Deltarpm problems (Part I)

In my last post, I talked a bit about how deltarpm’s delta algorithm actually works, especially in relation to binary files.

Today, I want to look at one of the real-world problems that has a large effect on the size of some of our deltas.

Background

Our problem stems from how RPM deals with multiple arches. All binary files in an RPM are labeled with a “color”, that is, the architecture the RPM is built for. When two different arches of the same package are installed and binary files conflict, the binary files whose color matches the system color are the ones that are kept.

For example, let’s imagine that you install samba-common.x86_64 on an x86_64 Fedora installation. You then install samba-common.i686 because some program requires 32-bit libnetapi.so. This isn’t a problem because the 64-bit version of libnetapi.so is in /usr/lib64 while the 32-bit version is in /usr/lib.

But there’s no such thing as /usr/bin64, so what about the files installed into /usr/bin by samba-common? Because our system “color” is x86_64, the 32-bit /usr/bin executables from samba-common.i686 never actually get installed. If you run the file command on /usr/bin/pdbedit, it will tell you that it’s a 64-bit binary.

The Problem

While this is (generally) what you want on your system, it leaves us in a bit of a pickle for deltarpms. One of the requirements of a deltarpm is that it must build back perfectly into the original rpm.

Let’s imagine that we are now wanting to upgrade to a newer version of samba-common.i686 with the only change being a minor typo being fixed in the documentation. (Why you would want to upgrade for that is beyond the scope of this article.)

At first glance, this is an excellent place for a deltarpm. A small change in the documentation should result in a very small deltarpm. But when we try to apply our deltarpm to the currently installed samba-common.i686, we run into a major problem:

The currently installed 64-bit /usr/bin/pdbedit doesn’t match the 32-bit /usr/bin/pdbedit we need for our new rpm.

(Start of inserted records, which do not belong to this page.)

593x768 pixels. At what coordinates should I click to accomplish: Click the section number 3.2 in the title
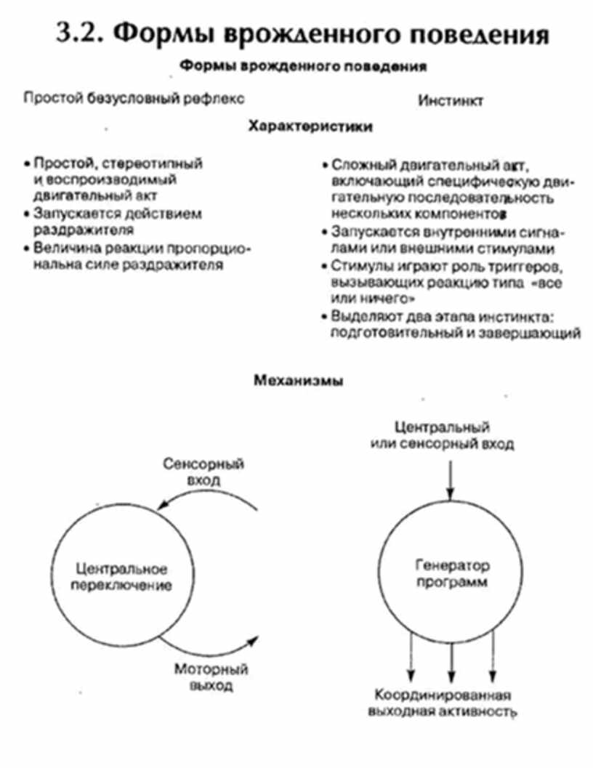pos(81,35)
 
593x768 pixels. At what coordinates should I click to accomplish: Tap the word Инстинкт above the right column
pos(451,100)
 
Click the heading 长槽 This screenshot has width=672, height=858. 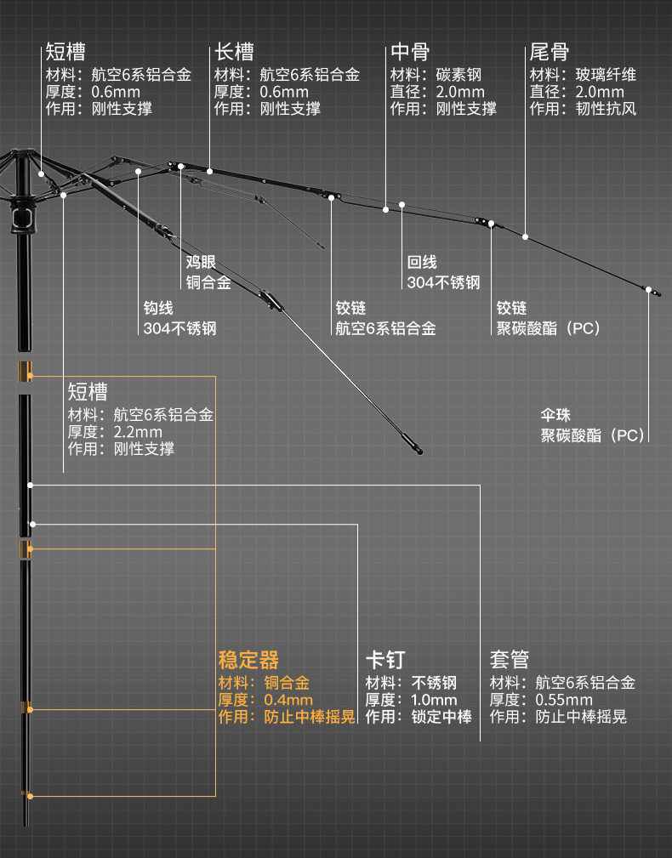click(233, 52)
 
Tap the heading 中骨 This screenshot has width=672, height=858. click(410, 52)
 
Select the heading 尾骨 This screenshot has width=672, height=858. click(549, 52)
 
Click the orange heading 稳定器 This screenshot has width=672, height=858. click(248, 659)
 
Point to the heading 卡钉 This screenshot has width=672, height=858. click(384, 659)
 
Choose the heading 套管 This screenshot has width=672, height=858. click(510, 659)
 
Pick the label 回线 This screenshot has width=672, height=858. click(422, 263)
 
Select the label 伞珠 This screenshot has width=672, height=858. click(556, 416)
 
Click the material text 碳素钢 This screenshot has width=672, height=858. click(458, 75)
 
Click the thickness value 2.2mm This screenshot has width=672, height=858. click(138, 432)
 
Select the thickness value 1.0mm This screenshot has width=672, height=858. click(435, 700)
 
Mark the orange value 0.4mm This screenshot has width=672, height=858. click(288, 700)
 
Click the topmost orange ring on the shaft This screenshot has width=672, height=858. click(25, 371)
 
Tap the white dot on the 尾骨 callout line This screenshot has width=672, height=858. click(527, 236)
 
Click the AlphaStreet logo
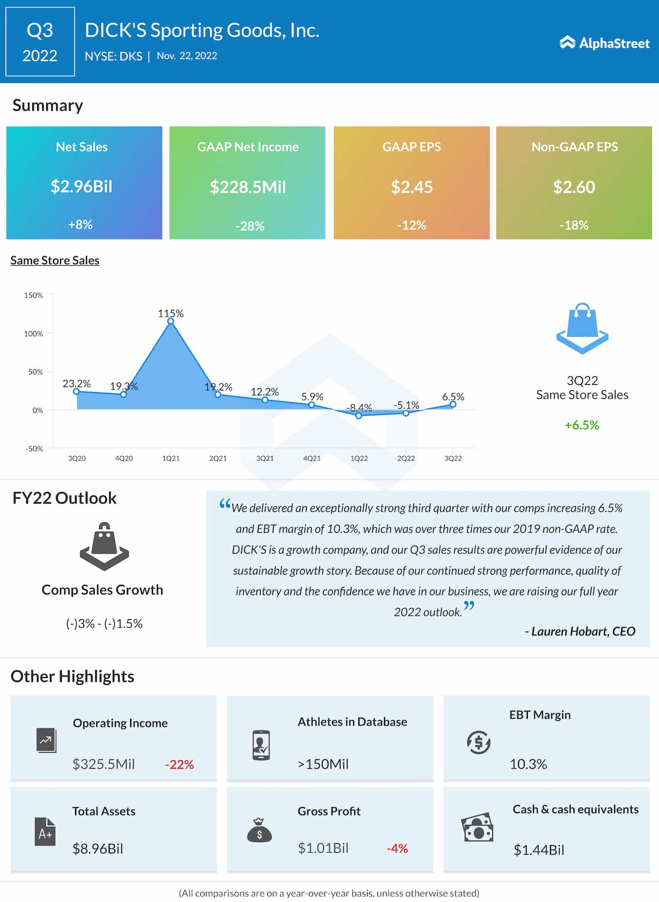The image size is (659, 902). tap(604, 43)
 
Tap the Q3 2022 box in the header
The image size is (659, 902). tap(40, 42)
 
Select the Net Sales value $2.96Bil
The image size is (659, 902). tap(81, 186)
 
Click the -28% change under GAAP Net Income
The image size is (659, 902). tap(250, 226)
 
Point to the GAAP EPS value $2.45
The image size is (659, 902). tap(411, 187)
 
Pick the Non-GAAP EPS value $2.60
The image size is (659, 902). tap(574, 187)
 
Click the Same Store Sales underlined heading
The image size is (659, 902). tap(55, 261)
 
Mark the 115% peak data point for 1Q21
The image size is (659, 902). tap(170, 321)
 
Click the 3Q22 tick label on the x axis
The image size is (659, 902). tap(453, 458)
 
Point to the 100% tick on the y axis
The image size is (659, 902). tap(33, 334)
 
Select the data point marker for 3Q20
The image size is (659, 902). tap(77, 392)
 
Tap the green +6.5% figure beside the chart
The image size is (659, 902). tap(582, 425)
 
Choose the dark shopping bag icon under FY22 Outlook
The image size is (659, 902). tap(104, 547)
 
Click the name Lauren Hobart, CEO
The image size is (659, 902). tap(580, 632)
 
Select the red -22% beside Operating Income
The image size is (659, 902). tap(179, 765)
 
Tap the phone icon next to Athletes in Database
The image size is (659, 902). tap(261, 745)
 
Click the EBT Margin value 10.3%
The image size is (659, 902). tap(528, 764)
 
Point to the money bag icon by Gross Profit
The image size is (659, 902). tap(259, 830)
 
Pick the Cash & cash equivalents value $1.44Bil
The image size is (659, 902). tap(539, 849)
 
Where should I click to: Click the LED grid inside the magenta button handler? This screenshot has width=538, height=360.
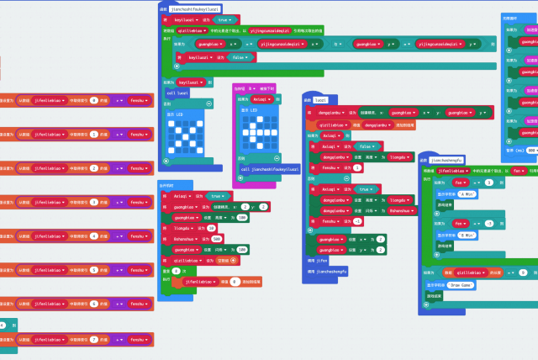[x=257, y=131]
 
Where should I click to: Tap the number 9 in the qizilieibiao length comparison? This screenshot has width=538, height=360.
[x=521, y=273]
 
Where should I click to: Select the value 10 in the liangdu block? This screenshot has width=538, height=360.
[x=213, y=227]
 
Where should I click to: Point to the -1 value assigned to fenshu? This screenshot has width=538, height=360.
[x=357, y=220]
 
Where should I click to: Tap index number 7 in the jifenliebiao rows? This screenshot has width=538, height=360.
[x=94, y=338]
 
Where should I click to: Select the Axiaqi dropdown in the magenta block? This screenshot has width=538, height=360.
[x=262, y=99]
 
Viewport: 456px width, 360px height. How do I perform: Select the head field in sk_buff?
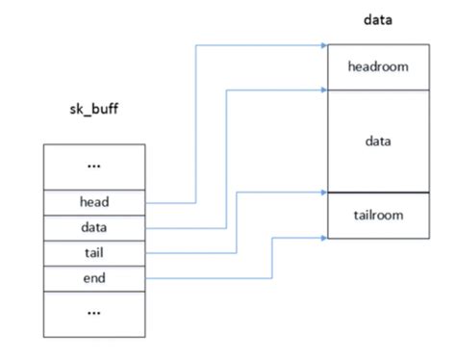pos(94,202)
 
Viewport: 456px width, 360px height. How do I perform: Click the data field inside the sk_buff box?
pos(94,228)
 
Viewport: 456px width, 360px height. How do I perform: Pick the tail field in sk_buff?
pos(94,253)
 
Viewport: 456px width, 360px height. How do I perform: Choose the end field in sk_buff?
pos(94,279)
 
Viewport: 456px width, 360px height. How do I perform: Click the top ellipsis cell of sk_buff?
pos(94,166)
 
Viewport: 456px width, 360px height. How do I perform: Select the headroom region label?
pos(376,66)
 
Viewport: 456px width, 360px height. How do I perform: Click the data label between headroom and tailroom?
pos(376,141)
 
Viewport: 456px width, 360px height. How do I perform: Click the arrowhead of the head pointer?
pos(322,44)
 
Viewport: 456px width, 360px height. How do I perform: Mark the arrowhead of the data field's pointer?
pos(322,90)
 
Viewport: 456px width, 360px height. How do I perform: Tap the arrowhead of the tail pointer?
pos(322,192)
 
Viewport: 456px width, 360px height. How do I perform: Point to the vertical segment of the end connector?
pos(273,258)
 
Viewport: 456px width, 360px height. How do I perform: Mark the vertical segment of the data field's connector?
pos(226,159)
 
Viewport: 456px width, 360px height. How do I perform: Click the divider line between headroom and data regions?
pos(376,90)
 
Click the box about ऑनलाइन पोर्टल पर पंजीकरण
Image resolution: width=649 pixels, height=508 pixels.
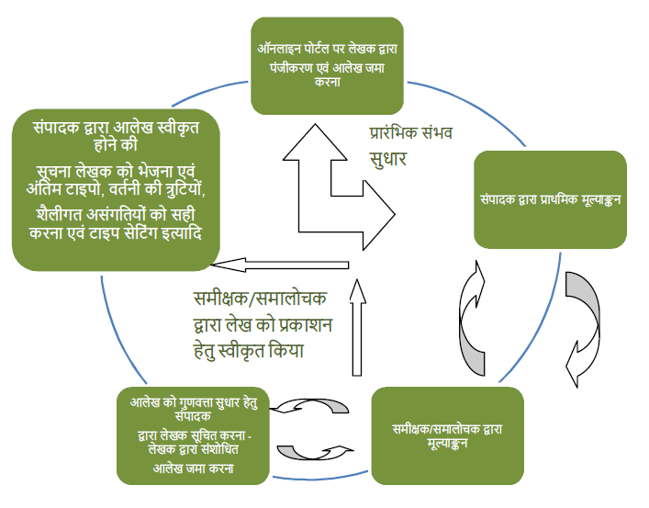coord(327,65)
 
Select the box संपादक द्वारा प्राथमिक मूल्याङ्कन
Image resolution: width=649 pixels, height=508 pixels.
coord(550,199)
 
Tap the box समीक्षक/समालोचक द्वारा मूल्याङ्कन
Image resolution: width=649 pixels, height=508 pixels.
coord(447,435)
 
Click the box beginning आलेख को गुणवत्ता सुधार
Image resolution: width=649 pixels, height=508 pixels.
coord(193,435)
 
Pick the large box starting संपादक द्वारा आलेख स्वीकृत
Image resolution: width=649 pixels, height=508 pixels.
coord(116,190)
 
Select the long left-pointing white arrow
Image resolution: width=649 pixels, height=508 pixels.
coord(280,265)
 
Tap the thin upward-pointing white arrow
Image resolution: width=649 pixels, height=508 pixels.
coord(357,327)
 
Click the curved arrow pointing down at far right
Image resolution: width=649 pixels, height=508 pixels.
coord(583,330)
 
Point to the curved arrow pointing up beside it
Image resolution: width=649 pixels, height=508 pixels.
coord(472,318)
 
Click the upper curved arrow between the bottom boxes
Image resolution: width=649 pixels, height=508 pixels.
coord(309,406)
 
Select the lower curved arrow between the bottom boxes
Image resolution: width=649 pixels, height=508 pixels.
coord(316,453)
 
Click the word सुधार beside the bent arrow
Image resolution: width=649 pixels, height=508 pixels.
coord(387,158)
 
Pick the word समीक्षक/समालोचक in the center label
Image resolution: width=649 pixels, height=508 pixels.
coord(260,298)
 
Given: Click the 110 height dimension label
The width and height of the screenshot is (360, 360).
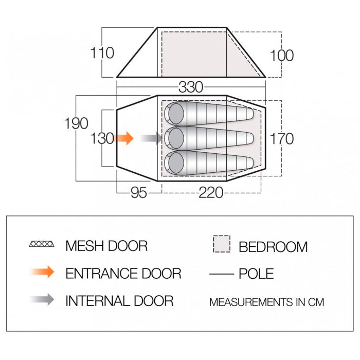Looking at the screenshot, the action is point(102,53).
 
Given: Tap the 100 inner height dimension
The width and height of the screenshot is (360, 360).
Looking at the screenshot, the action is point(282,56).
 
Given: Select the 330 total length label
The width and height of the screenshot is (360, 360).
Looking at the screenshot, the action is point(191,87).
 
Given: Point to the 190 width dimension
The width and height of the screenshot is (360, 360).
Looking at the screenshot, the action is point(76,123).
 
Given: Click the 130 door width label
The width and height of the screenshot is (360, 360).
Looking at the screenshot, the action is point(102,139).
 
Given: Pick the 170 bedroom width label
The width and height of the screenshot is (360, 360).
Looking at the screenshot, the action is point(282,139).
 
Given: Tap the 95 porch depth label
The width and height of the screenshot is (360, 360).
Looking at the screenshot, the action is point(139,193).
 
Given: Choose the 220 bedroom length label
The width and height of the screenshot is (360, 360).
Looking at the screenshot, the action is point(211,193).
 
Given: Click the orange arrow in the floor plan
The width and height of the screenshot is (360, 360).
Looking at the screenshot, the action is point(123,138).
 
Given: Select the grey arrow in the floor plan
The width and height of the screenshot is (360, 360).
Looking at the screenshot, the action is point(151,138).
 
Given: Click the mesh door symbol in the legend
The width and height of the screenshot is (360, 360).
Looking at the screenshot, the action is point(42,244).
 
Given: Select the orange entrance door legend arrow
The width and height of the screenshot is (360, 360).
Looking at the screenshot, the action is point(42,272).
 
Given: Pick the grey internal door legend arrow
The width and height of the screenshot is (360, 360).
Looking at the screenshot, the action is point(42,299).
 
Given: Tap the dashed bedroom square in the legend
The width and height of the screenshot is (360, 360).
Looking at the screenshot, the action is point(222,244).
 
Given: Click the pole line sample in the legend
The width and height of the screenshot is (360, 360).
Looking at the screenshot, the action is point(222,274).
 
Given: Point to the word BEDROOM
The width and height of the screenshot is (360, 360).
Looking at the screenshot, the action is point(273,247).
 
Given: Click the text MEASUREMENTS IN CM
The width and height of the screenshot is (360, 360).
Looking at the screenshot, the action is point(267,302).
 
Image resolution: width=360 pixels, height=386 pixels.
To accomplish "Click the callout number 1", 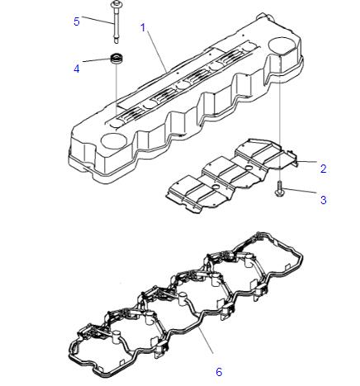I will [143, 27].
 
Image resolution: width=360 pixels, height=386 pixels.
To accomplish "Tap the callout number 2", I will [324, 169].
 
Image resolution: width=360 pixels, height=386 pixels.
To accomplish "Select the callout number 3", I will [324, 199].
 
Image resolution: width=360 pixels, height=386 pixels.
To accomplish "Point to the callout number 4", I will [77, 69].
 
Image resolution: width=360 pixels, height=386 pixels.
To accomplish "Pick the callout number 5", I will [77, 21].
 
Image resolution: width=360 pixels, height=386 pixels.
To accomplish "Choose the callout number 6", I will [219, 372].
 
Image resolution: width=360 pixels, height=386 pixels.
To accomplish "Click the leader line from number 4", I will [95, 64].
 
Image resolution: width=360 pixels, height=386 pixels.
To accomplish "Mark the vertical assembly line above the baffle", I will [280, 116].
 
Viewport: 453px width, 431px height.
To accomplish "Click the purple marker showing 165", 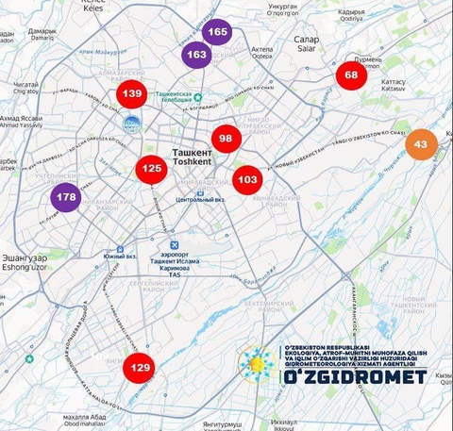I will click(x=217, y=33).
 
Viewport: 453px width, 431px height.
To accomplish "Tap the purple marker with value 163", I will click(x=197, y=55).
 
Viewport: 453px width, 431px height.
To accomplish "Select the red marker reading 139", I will click(x=131, y=93).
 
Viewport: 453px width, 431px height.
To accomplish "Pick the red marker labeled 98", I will click(x=226, y=139).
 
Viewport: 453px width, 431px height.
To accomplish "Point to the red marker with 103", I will click(x=247, y=179).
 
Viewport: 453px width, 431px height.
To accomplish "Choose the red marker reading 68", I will click(x=351, y=75).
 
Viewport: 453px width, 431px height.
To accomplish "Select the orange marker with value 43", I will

Bam! The delta fails, and yum-presto proceeds to download the full 14MB samba-common.i686 package.

The Solution

We became aware of this problem a few years back when 32-bit packages were common in 64-bit installs (this was back in the day when OpenOffice.org was still 32-bit only). We ended up pushing a patch into deltarpm that forces all colored executables not installed into multilib directories to be included in the deltarpm. This way, we never use the locally installed executables and the whole color problem disappears.

The Tradeoff

But this leaves us with another problem. We end up losing all delta savings on any binaries in /usr/bin. For samba-common, that’s 27MB (uncompressed) of binaries that we have to redownload every time we get an update.

Which is exactly the problem that deltarpm is supposed to solve.

Broken bicycle credit: unwanted & undesired … just let it rot by notsogoodphotography on Flickr. Used under a Creative Commons Attribution 2.0 license.


Comments

Victor Bogado da Silva Lins
Wednesday, Nov 18, 2009

I always thought that delta rpms worked packaging the delta of each separated file in the package. If it were done like that this would be a non-problem, since the delta of x86 binaries that were not installed in x86 systems would not be necessary, since they weren’t needed before.

So if the drpm package contains :

/usr/lib/libfoo.so.delta /usr/bin/bar.delta (x86 colored)

and the system contains :

/usr/lib/libfoo.so /usr/bin/bar (x86_64 colored)

the package install would apply the libfoo.so.delta, but would skip the bar.delta since their colors do not match. This would be consistent, I believe, with the end result of installing the updated x86 package without deltas.

I never thought very hard on those problems before, so I am probably missing some detail.

Jonathan Dieter
Thursday, Nov 19, 2009

What actually happens is that we do a delta of the rpm cpio archives. This gives us high delta ratios even when file names have changed, but the information is the same.

The other problem is that we have to rebuild the new rpm so that it is bit-for-bit identical to the rpm that would have been downloaded. If we don’t, the package signatures don’t work.

bogado
Thursday, Nov 19, 2009

just out of curiositym cpio streams are compressed or do rpm compress them after (like a tar | gz)?

Jonathan Dieter
Tuesday, Nov 24, 2009

Not sure if I understand what you’re asking, but deltarpm works with the uncompressed cpio archive. Obviously, the archive is compressed inside of the rpm.